Hypothesis: We hypothesize that a host with systemic energetic dysregulation (overweight/obese and/or hyperinsulinemic) may prestage the microenvironment within distant tissues to receive incoming cancer cells, and that the host-tumor interaction could be crucial in promoting micometastasis (14-19). Primary Aims: 1. Among men who developed localized PC, we will continue our work on building and validating the best predictive model for PC-specific mortality and all-cause mortality with the biomarkers in combination with the DAmico risk or in the Kattan nomogram in the PHS and the HPFS (training set); 2. Validate these models using prediagnostic baseline blood samples in the ACS and PLCO cohorts (validation I); 3. We will then validate these models using blood samples collected at diagnosis among a subcohort of 30% of the ~4000 men with localized PC in the PLCO, when all the PC were detected by PSA screening (validation II). Secondary Aim: 4. we will conduct subgroup analyses to determine if the risk prediction of fatal prostate cancer differs by age at diagnosis, family history of PC and race, which may provide some insight into the racial disparity of this disease; 5. Meanwhile, we will evaluate lifestyle and dietary determinants of C-peptide and IGFs in these men.
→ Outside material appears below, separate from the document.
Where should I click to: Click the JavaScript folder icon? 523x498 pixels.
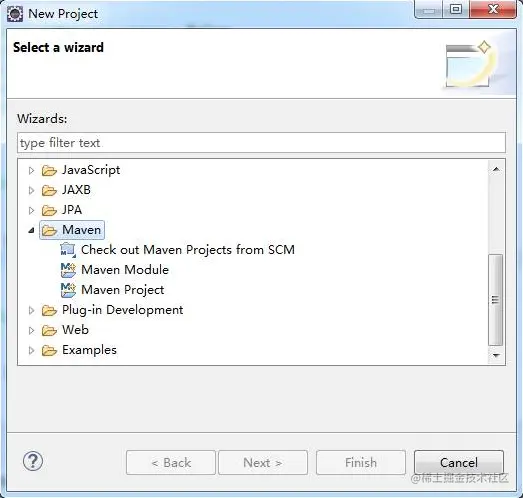[x=49, y=170]
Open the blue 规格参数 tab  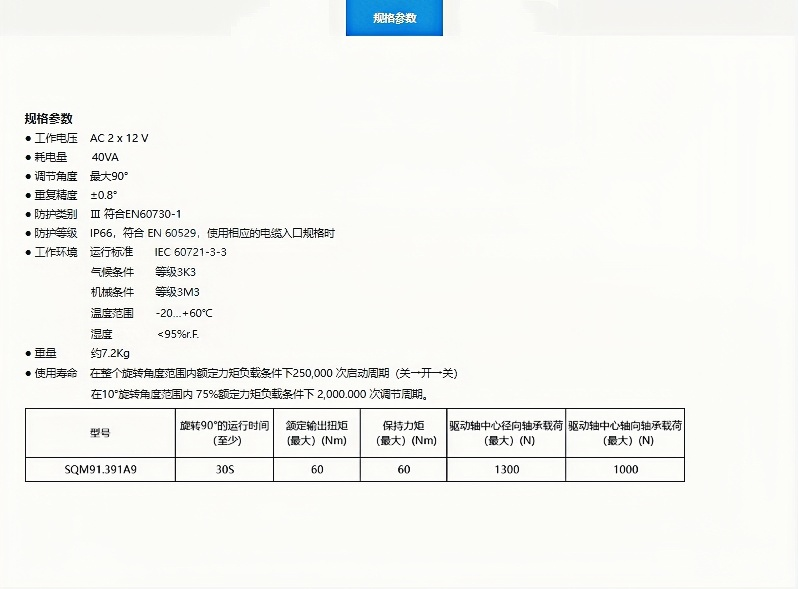click(394, 18)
We will compare the predictability of baseline biomarkers to diagnostic biomarkers and, based on the results we will form the final recommendation for clinical prognosis of future fatal PC.

Collaborators

Sarah Daugherty (NCI DCEG)
Michael Pollak (McGill University)
Nancy R. Cook (Brigham & Womens Hospital)
PAUL L NGUYEN (Brigham & Womens Hospital)
weiliang Qiu (Brigham & Womens Hospital)
Regina Ziegler (NCI DCEG)
Mandy Black (NCI DCEG)
Orestis Panagiotou (NCI DCEG)
Yan Li (NCI DCEG)
Bob Hoover (NCI DCEG)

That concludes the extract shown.